Le morceau en français, Nuances, parle d'accepter l'autre dans sa différence. Quel regard porte-t-on sur les autres ? Pas la couleur de la peau mais ce qu'on a en nous, ce qu'on véhicule, nos convictions. Malheureusement, dans certains endroits en France ou dans le monde, des regards peuvent être pesants, il y a beaucoup d'a priori, et ça met un frein aux relations qu'on peut avoir les uns envers les autres. L'être reste l'être dans ce qu'il est : les défauts qu'il peut y avoir ici chez certaines personnes, on peut les retrouver à l'autre bout du globe. Avec tous ces préjugés, on ne fait que perdre son temps. C'est l'ignorance de ce qu'on devrait être et partager réellement. Nos combats ne sont pas là. La couleur de peau est très superficielle, mais c'est aussi très réel… Cette chanson m'a été inspirée par un regard qui n'était pas forcément méchant, mais trop appuyé. Ce sont ces regards qui me rappellent sans cesse la couleur de ma peau… Le combat n'est pas là, il est dans notre civisme, dans la façon dont on se tolère, mais certainement pas dans notre couleur de peau.

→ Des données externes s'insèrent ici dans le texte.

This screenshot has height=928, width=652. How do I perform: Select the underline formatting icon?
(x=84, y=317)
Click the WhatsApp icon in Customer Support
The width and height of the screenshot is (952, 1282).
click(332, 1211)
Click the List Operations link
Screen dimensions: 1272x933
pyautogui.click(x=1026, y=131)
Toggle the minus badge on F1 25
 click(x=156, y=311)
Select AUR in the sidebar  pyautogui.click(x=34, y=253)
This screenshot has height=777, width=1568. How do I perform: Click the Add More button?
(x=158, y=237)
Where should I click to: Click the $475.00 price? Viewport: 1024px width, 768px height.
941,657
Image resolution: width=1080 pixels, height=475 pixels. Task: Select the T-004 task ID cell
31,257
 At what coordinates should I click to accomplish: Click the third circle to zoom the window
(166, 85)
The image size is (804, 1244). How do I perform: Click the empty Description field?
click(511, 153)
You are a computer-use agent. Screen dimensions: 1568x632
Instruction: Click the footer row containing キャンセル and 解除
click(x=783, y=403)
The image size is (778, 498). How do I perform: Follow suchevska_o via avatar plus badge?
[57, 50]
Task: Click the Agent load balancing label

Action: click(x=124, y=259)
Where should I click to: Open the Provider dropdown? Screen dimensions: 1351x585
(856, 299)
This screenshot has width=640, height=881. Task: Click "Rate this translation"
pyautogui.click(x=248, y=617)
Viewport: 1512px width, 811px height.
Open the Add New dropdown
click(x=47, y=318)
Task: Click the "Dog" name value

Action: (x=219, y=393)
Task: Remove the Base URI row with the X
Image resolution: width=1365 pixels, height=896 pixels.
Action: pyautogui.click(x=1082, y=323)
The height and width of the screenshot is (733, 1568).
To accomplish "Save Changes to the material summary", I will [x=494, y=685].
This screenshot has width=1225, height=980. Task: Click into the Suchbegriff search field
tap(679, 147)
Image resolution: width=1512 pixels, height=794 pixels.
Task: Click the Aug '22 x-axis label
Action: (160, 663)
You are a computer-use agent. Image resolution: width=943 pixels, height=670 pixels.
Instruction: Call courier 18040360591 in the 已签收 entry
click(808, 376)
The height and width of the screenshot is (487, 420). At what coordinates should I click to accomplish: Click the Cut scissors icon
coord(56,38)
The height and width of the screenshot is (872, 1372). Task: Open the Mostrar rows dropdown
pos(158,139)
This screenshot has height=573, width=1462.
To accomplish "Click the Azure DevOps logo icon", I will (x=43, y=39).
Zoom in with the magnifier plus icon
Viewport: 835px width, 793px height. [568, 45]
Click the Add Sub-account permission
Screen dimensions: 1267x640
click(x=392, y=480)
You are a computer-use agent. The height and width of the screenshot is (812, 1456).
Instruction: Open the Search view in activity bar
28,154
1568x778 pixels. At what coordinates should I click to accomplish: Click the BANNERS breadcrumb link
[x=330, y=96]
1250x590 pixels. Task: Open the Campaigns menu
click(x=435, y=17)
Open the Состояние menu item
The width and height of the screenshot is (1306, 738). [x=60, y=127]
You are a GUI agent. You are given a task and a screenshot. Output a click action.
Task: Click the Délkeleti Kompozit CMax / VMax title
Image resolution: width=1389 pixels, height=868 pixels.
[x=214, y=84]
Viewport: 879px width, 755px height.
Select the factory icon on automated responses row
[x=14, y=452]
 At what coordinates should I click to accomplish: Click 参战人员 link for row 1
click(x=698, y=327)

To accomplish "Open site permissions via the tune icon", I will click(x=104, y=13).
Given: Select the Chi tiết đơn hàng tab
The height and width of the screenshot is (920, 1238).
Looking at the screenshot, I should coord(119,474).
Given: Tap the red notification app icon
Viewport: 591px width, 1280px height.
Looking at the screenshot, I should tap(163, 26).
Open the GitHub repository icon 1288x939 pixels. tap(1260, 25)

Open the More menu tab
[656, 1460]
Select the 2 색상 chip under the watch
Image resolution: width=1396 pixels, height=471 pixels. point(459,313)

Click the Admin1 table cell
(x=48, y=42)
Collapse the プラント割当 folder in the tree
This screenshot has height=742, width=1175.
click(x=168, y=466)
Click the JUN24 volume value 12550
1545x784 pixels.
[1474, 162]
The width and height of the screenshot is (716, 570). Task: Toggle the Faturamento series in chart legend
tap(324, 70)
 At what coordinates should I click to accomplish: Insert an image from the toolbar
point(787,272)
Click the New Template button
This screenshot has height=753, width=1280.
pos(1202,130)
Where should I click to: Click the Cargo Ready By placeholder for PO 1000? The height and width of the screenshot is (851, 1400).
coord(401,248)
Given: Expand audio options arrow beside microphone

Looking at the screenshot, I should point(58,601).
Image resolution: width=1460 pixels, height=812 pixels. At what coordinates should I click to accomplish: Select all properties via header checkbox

Cima Vento, que tu chantes en créole capverdien, est un hommage à ton pays natal ? J'avais envie de faire un morceau qui parle à tous les Cap Verdiens, je voulais exprimer ce sentiment des gens qui quittent leur terre et veulent se reconnecter avec leurs racines. C'était une pensée pour mes parents, mes grands-parents, et tous ces Africains qui sont en mouvement autour du globe. Cette envie s'est réalisée juste après notre passage là-bas, en 2010. Dans le refrain, je dis que je veux me reconnecter avec cette partie de moi qui indéniablement est restée là-bas parce que ce sont mes origines, et on ne peut pas s'en couper. "Cima Vento" veut dire "comme le vent", c'est pour traduire ce mouvement.
On t'entend aussi sur les compositions d'autres producteurs (Blackboard Jungle et RockDis, Barbès D, Junior Cony…). Tu aimes changer d'univers musical ? A travers un album, on est vraiment centré sur soi, sur ce qu'on ressent. Quand on me propose des collaborations où je n'ai pas composé, de rencontrer l'univers de quelque d'autres, ça me plait. On explore d'autres choses, c'est très intéressant. J'ai une préférence pour la fin des années 70, où pour moi c'est le summum, une période bénie, mais j'aime le reggae dans son ensemble. Tant que je suis inspirée, tout est possible !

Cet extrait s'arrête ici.